|LAWRENCE, PAUL - Oak Ridge Institute For Science And Education (ORISE)|
|UDDOWLA, SABENA - Oak Ridge Institute For Science And Education (ORISE)|
|Pacheco Tobin, Juan|
|KOTECHA, ABHAY - University Of Oxford|
|FRY, ELIZABETH - University Of Oxford|
|Rieder, Aida - Elizabeth|
Submitted to: Virology
Publication Type: Peer Reviewed Journal
Publication Acceptance Date: 11/4/2012
Publication Date: 12/10/2012
Citation: Lawrence, P., Uddowla, S., Pacheco Tobin, J., Kotecha, A., Fry, E., Rieder, A.E. 2012. Foot-and-mouth disease virus (FMDV) with a stable FLAG epitope in the VP1 G-H loop as a new tool for studying FMDV pathogenesis. Virology. 136(1):150-161.
Interpretive Summary: In this study, we designed, produced, and characterized a Foot-and-Mouth Disease Virus (FMDV) containing a marker protein tag (FLAG tag) embedded in an immunogenic region of the virus structure. The FLAG-tagged virus replicated to similar titers as the parental progenitor virus (A24 Cruzeiro) in cell culture and the mutant FMDV was detected with antibodies specific to the FLAG-tag. Moreover, anti FLAG antibodies could effectively neutralize the mutant virus. When inoculated in cattle, they developed disease similar to the original parental virus, but the animals failed to generate antibodies that react with FLAG peptide. Virus particles could be screened with anti-FLAG antibodies making this variant virus a useful tool in the study of the mechanisms of disease for FMDV.
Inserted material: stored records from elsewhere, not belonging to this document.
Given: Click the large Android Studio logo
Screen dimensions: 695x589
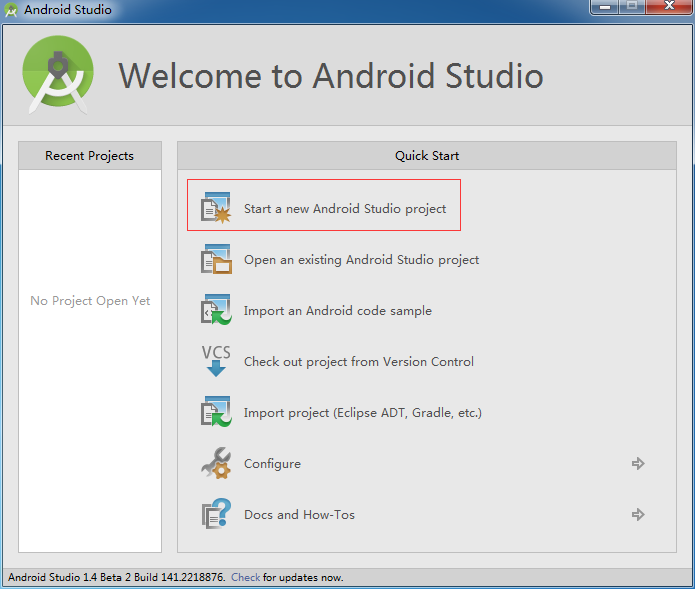Looking at the screenshot, I should [x=57, y=75].
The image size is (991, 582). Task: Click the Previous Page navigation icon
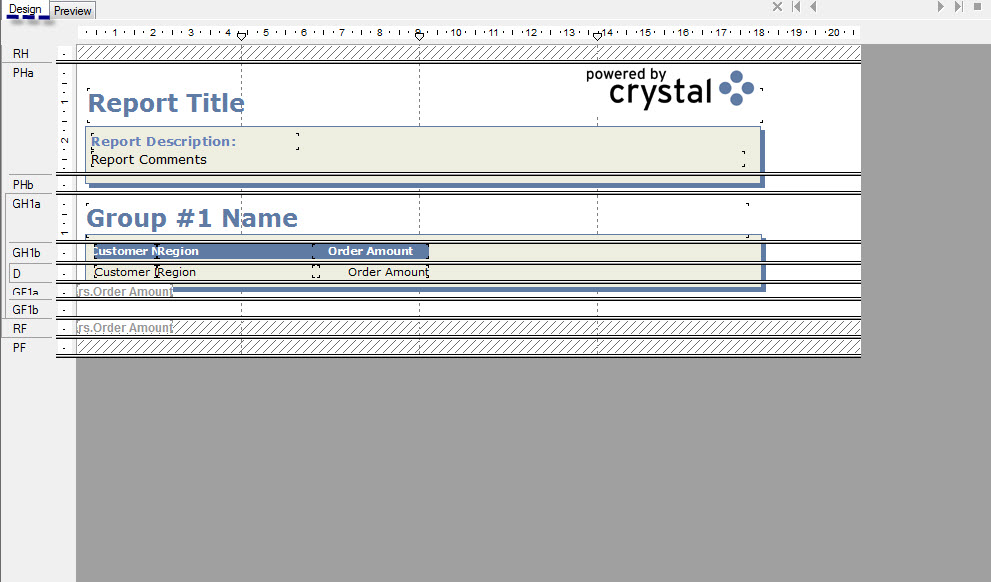(813, 7)
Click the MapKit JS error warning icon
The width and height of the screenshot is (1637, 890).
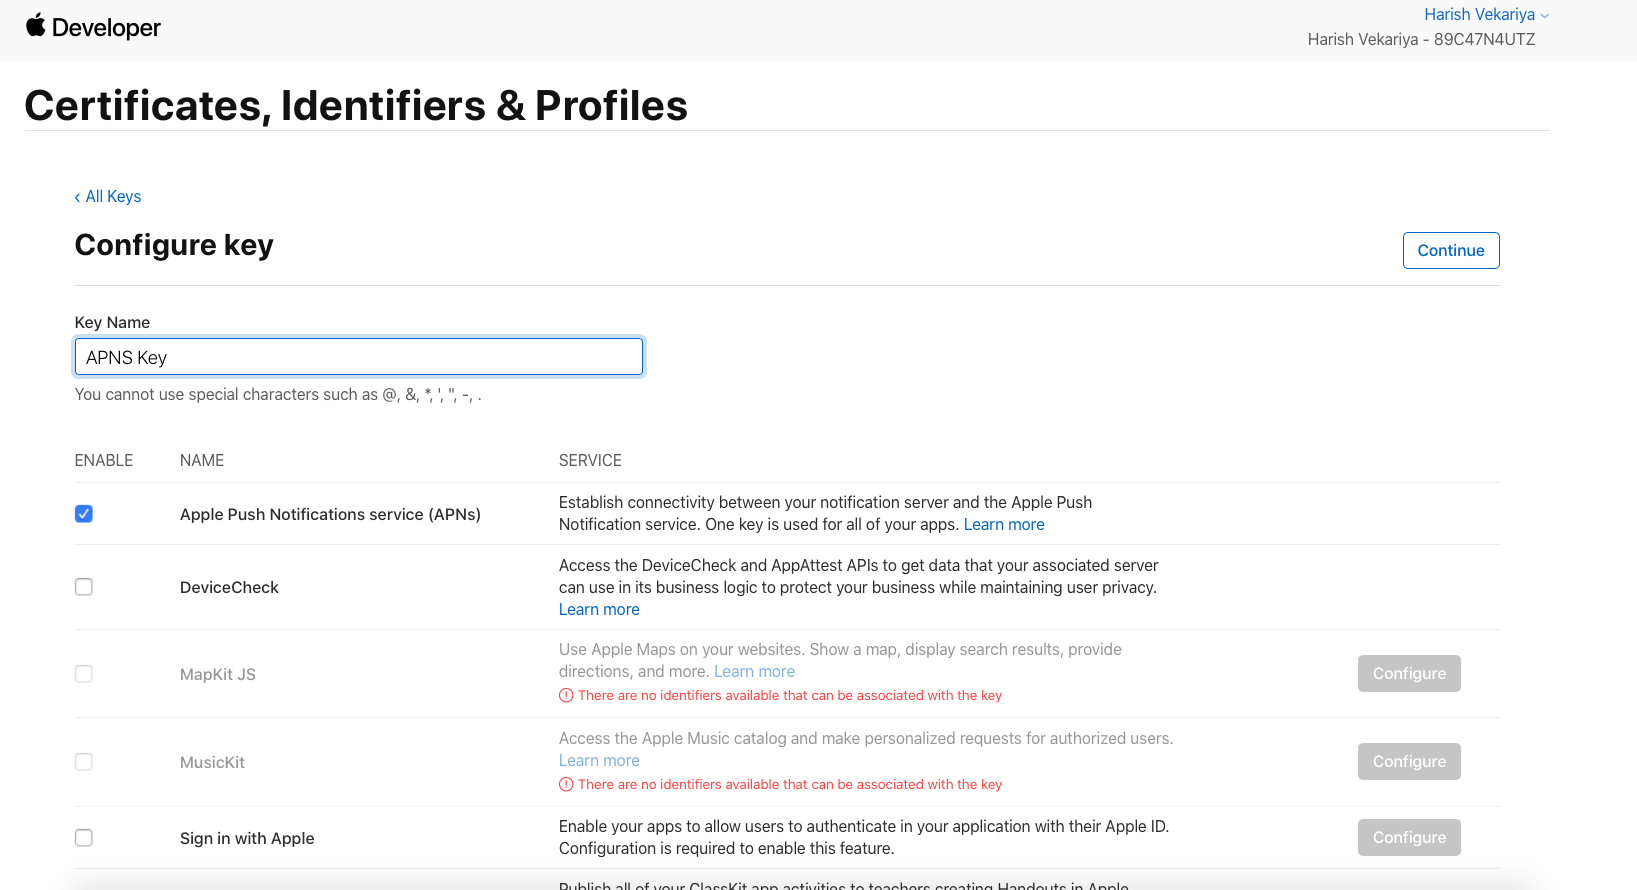tap(566, 696)
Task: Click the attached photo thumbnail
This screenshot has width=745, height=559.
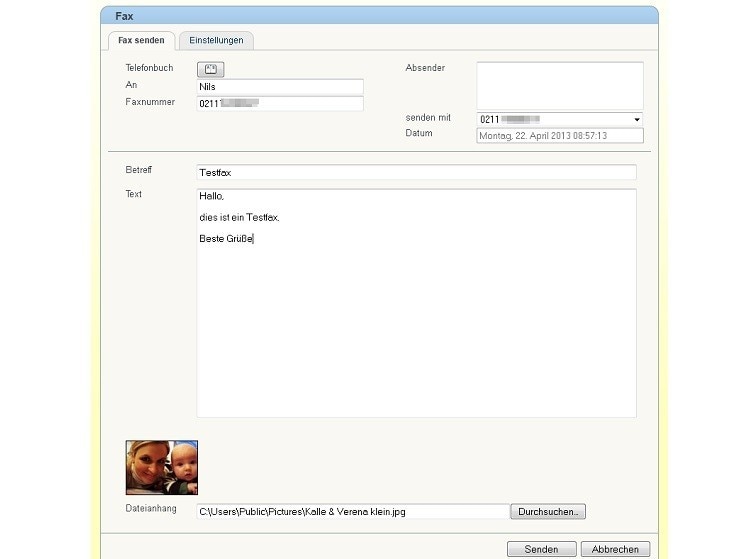Action: click(162, 468)
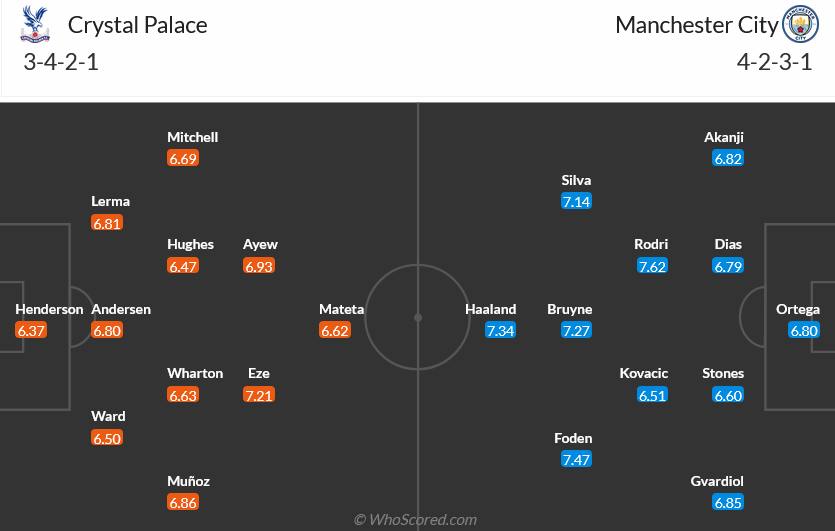The height and width of the screenshot is (531, 835).
Task: Click Rodri's 7.62 rating badge
Action: pyautogui.click(x=652, y=266)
Technical Abstract: In this study, we generated a recombinant foot-and-mouth disease virus (FMDV) particle derived from A24 Cruzeiro with a FLAG tag (DYKDDDDK) substitution in the hypervariable antigenic site of the G-H loop of the VP1 capsid protein in an effort to expand the immunogenicity of the virus particle and to develop a new recombinant viral vector for vaccine studies. The properties of the wild-type (WT) and FLAG-tagged A24 Cruzeiro virus (A24-FLAG) were similar with respect to their growth curves, achieved titers, and susceptible cell lines. The tractable A24-FLAG was detectable by both Western blot and immunocytochemistry using a polyclonal rabbit antibody against FLAG. Moreover, the same polyclonal anti-FLAG successfully neutralized A24-FLAG, but not its WT counterpart. Cattle experimentally infected with the epitope-tagged virus produced anti-FMDV neutralizing antibodies, but failed to generate antibodies reactive with FLAG-tagged proteins by Western blot and ELISA. The lack of sero-conversion to the FLAG tag was investigated by molecular modeling, which revealed that the flexibility of the G-H loop might render the FLAG tag a cryptic site, inaccessible to the host immune system. The A24-FLAG virus will assist in the design and implementation of marker virus vaccines as well as the study of the FMDV life cycle.